Based on the practical empirical evaluation, it can be stated that the computational behavior of similarity measures is diverging in concrete contexts. First of all, the conceptualization of the measures has a high impact on the execution time, which ranges from 3 to 45 min up to non-computability for the similarity measurement of a set of 80 models. Besides, it was shown that the values of most measures highly correlate to each other. However, there were also two measures showing differences to the others. Thus, there are different types of similarity measures, which might reasonably be applied in different contexts.

One special scenario might be the similarity analysis of process models which are derived through process mining. Since the data basis is automatically generated, the contained information are linguistically harmonized. Hence, the analysis of node labels with NLP techniques is of minor importance, while the usage of further information like system handbooks might be meaningful. However, because of the generally high correlations, it is recommendable to apply one of the easier and faster measures like [1] in order to get a first impression of similarity between particular process models. Only if one is interested in details, and if a reliable matching is available, it is meaningful to apply a similarity measure addressing specific dimensions. For that, the first impression might be seen as a preselection of relevant models.

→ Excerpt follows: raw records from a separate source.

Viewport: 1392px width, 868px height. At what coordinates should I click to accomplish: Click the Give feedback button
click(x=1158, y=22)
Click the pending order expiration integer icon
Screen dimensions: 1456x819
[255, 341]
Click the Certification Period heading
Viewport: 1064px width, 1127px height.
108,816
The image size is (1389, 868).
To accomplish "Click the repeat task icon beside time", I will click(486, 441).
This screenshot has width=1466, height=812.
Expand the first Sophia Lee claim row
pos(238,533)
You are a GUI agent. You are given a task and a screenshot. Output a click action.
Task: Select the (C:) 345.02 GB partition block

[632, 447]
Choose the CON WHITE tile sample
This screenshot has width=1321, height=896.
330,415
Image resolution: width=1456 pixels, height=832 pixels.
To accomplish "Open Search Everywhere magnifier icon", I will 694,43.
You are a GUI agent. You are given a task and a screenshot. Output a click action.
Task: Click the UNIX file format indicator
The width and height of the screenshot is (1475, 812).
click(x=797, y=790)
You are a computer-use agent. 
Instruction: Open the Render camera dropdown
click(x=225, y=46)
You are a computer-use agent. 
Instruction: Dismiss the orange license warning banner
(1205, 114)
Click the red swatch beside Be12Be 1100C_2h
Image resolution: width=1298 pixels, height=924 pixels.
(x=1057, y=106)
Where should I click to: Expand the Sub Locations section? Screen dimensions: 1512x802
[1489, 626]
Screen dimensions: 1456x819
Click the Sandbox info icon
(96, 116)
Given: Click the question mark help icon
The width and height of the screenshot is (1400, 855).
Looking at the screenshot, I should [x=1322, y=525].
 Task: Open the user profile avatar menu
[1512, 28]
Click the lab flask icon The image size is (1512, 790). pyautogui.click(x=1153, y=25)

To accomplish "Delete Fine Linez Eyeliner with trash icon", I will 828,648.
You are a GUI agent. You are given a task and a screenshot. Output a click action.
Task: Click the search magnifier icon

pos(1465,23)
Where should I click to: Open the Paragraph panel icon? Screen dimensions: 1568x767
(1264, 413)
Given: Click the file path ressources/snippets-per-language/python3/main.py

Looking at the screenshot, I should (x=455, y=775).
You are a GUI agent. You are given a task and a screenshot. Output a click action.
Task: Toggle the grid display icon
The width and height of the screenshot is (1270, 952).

Yet, it is still an open question whether two similarity measures measure the same pragmatic aspects as, e.g., similarity of content, of the equivalence of action, or the equivalence of objective (in contrast to the above mentioned dimensions) and how that can be determined. It is also unclear how far the automatically calculated similarity values correspond to human estimations, and thus, how valid the similarity values are. In fact, the results of the investigated similarity measures are valid with regard to their technical implementation, but how far that matches specific measurement objectives, perhaps in different application scenarios, is not analyzed so far. Amongst others, one reason is, that the requirements of different application scenarios to a similarity measure are unclear and not precisely defined. Especially concerning the underlying node mapping, it should be clarified, what a correspondence is. E.g. in case of the University admission processes (field models), some universities interview the applicants, while others prefer aptitude tests. There are good arguments for and against a match [20]. Hence, it is necessary to obtain a deeper understanding on what should be understood as a correspondence and what types of correspondences do exist. If such an understanding is reached, an application of established methods for the evaluation of process model similarity measures, e.g., in terms of validity, reliability, and objectivity, might be possible. This would considerably improve the appreciation of the capabilities of automatic similarity measurements.